The first reference to the presence of intrauterine adhesions was made by Heinrich Fritsch in 1894 in a patient who developed secondary amenorrhea after a postpartum curettage (Fritsch H. Ein fall von volligem schwund der gebormutterhohle nach auskratzung Zentralbl Gynaekol 1894; 18: 1337- 42)
Although it was not until 1948 that Professor Joseph Asherman of the Hadassah Hospital of TelAviv published the first article on the pathology that bears his name and which he defined as traumatic amenorrhea (Asherman JG. Traumatic amenorrhea. Obstetrics and Gynecology of the British Empire, 1948; 55 (1): 23-30). Since then, interest in this syndrome has been increasing mainly due to the development hysteroscopy and its relation to secondary infertility.
The correct definition of the pathology should be that of intrauterine adhesions, reserving the concept of Asherman Syndrome for those cases in which these adhesions are accompanied by amenorrhea as a result of a total obliteration of the uterine cavity. Indeed, this differentiation between intrauterine adhesions and Asherman syndrome is not very popular and most gynecologists use the term Asherman syndrome to denote any type of adhesions of the uterine cavity regardless of the existence or absence of accompanying amenorrhea.

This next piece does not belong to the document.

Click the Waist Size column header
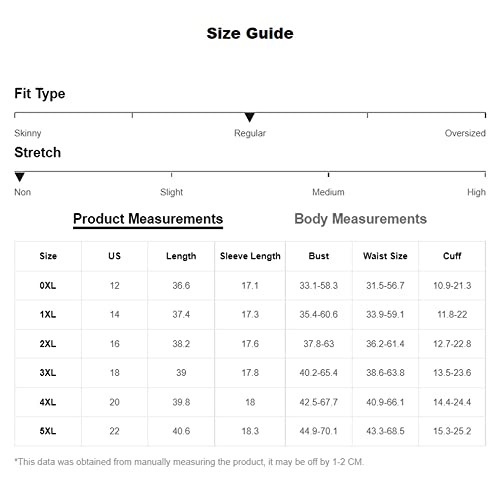This screenshot has width=500, height=500. [x=385, y=256]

The involvement of the cavity can vary from minimal adhesions to a total obliteration. These adhesions can present great variety in both their density and size. Some are so fragile that they break with the tip of the hysteroscope while others require surgical incision.
Adhesions can originate in the endometrium, the myometrium or in the connective tissue. Endometrial adhesions are usually filmy and have similar characteristics to normal endometrium.
Adhesions originating in the myometrium are the most common, are usually formed by muscular covered by endometrial tissue. The adhesions of connective tissue are fibrous and have no endometrial lining.
Some researchers have postulated that the process of adhesion formation can be progressive and that adhesions limit muscle activity, reducing the infusion of sexual steroids to the endometrium, leading to endometrial atrophy. (Al-Inany H. Intrauterine adhesions, An update, Acta obstetricia et gynecologica Scandinavica, 2001; 80 (11): 986-93.)